Another example: if you want to apply a parameter only to services deployed in the US, you can use the dimension country=us. This value applies to all scopes with that dimension.

Note: In this case, you're applying the same parameter value to multiple scopes. For all other scopes, you can use another dimension or set values at the application or scope level.

Order of precedence

You can define parameter values at three levels:

  • Application – the broadest level, applies to all scopes
  • Dimension – an intermediate level that applies to scopes with matching dimension values
  • Scope – the most specific level, overrides all others

The order of precedence is:

  1. Scope
  2. Dimension
  3. Application

If a parameter is set at multiple levels, the most specific one is applied.

Example:

  • TIMEOUT is defined as:
    • 1000 for the dimension environment=development
    • 2000 for the scope development_us

Then:

  • A deployment in development_us gets 2000
  • A deployment in another development scope gets 1000

Secrets

If you want to store sensitive information (e.g., database passwords), mark the parameter as secret.

  • Secret parameters can be overwritten
  • Reading secret values requires specific permissions

Note: See Accessing secret values for more information.

Read-only parameters

Certain roles can create read-only parameters, which can only be modified by roles with specific permissions.
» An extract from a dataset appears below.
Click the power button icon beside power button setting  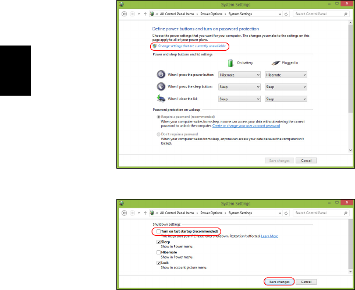tap(161, 75)
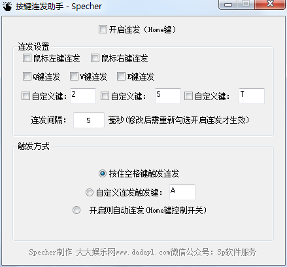Enable the 开启连发 (Home键) checkbox
Viewport: 287px width, 267px height.
[x=103, y=29]
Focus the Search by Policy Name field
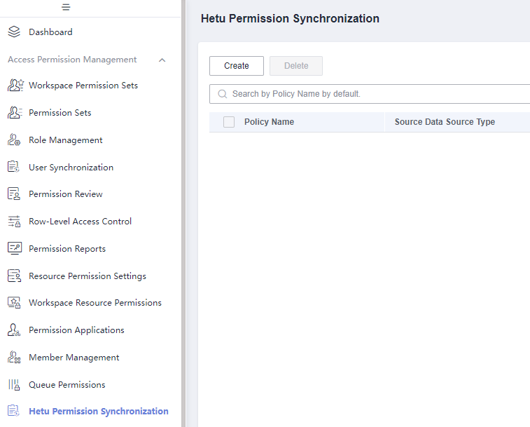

How parameters are applied

To keep environments predictable, we favor immutability: parameters are not hot-reloaded. Any change to parameter values requires a new deployment.

If you roll back a deployment, we automatically restore the parameter values that were present at the time of that deployment, ensuring safe and consistent rollbacks.

Versioning

Parameter values are versioned. Every time you change the value of a parameter, a new version is created.

Previous versions & rollbacks

  • You can query old versions of parameters
  • You can roll back to a previous version, which creates a new version with the previous values
  • You can also start from a previous version and apply new changes on top

Packing changes

Just like committing multiple files in Git, you can batch multiple changes into a single new parameter version.

Example lifecycle:

Some things to note here:
  • A new parameter has no version until values are added.
  • You can apply multiple updates in one commit to create a single version.

API and CLI

All parameter operations can be performed through the API or the CLI, depending on your preferred workflow.

You can use them to:

  • Create, update, or delete parameters
  • Retrieve current values or past versions
  • Roll back to previous versions
  • Apply values at application, scope, or dimension level
  • Mark parameters as secrets or read-only

Note: See the API reference for API and CLI details and usage examples.